An intrasinusoidal extracavitary variant of primary effusion lymphoma

Anna S. Nam and Wayne Tam

A 41-year-old man with a history of hepatitis C and HIV infection (CD4+ T-cell count, 156/mm3) receiving combination antiretroviral therapy was found to have inguinal lymphadenopathy. Positron emission tomography–computed tomography showed hypermetabolic diffuse lymphadenopathy without evidence of an effusion. An excisional lymph node biopsy showed large anaplastic-appearing cells exclusively present in the sinusoids (panels A [hematoxylin and eosin stain, original magnification ×100] and B [hematoxylin and eosin stain, original magnification ×200]). A few of the tumor cells resembled hallmark cells (panel B, inset; arrows [original magnification ×600]). There was also an exuberant reactive plasmacytosis (panels A, B, and C [immunohistochemistry (IHC), original magnification ×100]). The tumor cells were positive for MUM1 (panel C), human herpesvirus 8 (HHV8)–associated LANA (panel D [IHC, original magnification ×100]), and EBER (panel E [in situ hybridization, original magnification ×100]), as well as CD30, EMA, PRDM1/Blimp-1, and CD43. They were negative for CD45, CD20, CD79a, PAX5, CD3, CD5, ALK1, CD138, CK, melan-A, S100, HMB45, and CD68.
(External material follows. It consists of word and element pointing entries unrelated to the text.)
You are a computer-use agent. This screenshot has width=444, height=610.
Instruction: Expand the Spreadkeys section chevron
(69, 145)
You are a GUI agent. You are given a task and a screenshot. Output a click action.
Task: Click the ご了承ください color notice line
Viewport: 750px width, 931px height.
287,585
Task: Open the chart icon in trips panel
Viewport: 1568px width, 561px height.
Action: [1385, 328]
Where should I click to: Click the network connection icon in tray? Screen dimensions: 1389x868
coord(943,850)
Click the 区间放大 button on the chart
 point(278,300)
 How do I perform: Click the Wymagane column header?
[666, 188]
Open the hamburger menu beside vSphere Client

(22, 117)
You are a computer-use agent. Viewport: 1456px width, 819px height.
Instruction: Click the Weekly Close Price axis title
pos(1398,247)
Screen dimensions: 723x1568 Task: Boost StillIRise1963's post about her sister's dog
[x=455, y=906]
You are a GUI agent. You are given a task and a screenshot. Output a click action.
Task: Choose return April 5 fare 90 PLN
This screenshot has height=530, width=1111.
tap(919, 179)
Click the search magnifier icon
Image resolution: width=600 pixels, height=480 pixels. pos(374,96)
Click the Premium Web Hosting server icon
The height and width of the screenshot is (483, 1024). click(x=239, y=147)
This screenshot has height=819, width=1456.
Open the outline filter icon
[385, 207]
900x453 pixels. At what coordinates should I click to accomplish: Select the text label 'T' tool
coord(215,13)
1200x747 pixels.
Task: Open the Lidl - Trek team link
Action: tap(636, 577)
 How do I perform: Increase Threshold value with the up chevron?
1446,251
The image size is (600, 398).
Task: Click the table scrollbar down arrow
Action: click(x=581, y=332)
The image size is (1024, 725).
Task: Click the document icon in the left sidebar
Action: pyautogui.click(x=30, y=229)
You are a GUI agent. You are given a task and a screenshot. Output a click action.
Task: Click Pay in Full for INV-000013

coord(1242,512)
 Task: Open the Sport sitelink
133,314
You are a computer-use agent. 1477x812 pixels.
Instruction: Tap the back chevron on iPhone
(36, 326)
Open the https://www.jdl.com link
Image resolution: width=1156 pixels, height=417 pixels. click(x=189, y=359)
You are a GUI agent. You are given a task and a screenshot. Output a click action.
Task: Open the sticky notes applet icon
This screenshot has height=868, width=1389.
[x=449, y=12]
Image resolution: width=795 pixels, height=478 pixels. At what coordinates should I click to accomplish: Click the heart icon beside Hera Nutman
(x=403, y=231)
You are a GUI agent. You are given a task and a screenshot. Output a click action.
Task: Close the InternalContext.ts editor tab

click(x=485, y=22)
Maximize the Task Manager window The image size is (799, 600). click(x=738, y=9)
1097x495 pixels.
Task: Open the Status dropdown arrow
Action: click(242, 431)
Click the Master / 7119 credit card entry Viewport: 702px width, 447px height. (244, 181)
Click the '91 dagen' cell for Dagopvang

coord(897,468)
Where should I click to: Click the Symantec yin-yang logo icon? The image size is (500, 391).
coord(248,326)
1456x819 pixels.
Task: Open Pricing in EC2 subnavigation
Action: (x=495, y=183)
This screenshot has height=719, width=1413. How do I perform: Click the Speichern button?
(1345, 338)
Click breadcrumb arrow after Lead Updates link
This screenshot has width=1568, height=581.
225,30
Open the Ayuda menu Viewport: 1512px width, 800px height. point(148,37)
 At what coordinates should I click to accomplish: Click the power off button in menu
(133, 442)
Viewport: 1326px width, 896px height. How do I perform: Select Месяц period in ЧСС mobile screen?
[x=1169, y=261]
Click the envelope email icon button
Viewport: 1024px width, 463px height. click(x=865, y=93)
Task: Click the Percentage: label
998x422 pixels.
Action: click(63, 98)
The morphologic and immunophenotypic findings are diagnostic of an extracavitary variant of primary effusion lymphoma, a rare large B-cell lymphoma with plasmablastic features in HIV+ patients associated with HHV8 and frequently Epstein-Barr virus (EBV). An intrasinusoidal pattern of the tumor cells is highly unusual in this entity and may lead to a misdiagnosis of anaplastic large-cell lymphoma, particularly when CD138 is lacking and CD30 is strongly expressed, as in this patient's case. Evaluation for HHV8 and EBV is critical to avoid this diagnostic pitfall.